God Is Always Faithful to His People
God is always faithful to His people. How important it is to remember that truth! Even during a season of thanksgiving, we’re prone to worry. Fear is a built-in part of our emotional circuitry. Sometimes we feel overwhelmed by world events or with personal circumstances. As we watch television newscasts or check the headlines on the Internet, we can feel our hearts racing. We’re worried about our children, our grandchildren, and their futures. We’re concerned about wars and rumors of war. We’re angry about the discrimination being lobbed against Christians around the world, and we’re heartsick at the rapid decline of moral and spiritual values.
But remember what Sheila Walsh says: “Life is tough, but God is faithful.”
My friend Charles Swindoll put it this way: “When trials come, remember that God is faithful. Contrary to what your circumstances may seem to tell you, God hasn’t abandoned you. Forget what the cynics tell you. God hasn’t forgotten you. God is faithful.
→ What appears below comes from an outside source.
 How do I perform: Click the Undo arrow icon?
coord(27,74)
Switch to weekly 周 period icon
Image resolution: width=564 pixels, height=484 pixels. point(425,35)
We can trust that He’s working out His purposes for our ultimate good (Romans 8:28). When you doubt whether God has kept His promise never to desert you or forsake you (Hebrews 13:5), remember that He’s the faithful Creator (1 Peter 4:19). This means He can never lie (Hebrews 6:18)…. Rest in Him…. Because He is faithful and powerful, we can entrust our entire life to Him.”3
This is the time of year our minds whipsaw from electioneering to thanksgiving, but come what may, don’t grow restless, troubled, or panicked. You’re under God’s providential care. Our God is faithful to His promises, His plans, and His people.
He is faithful to you. He always has been; He always will be.
1 Edmund Starling, Starling of the White House (Chicago: Peoples Book Club, dated as 1916), 75.
3 Charles R. Swindoll, Insights on James, 1 and 2 Peter (Grand Rapids: Zondervan, 2010).